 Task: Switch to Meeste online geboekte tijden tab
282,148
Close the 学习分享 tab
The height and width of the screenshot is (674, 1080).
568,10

Directions for this task: Please retype all of the data above exactly as it appears.

Result for this exercise:
 Task: Switch to Meeste online geboekte tijden tab
282,148
Close the 学习分享 tab
The height and width of the screenshot is (674, 1080).
568,10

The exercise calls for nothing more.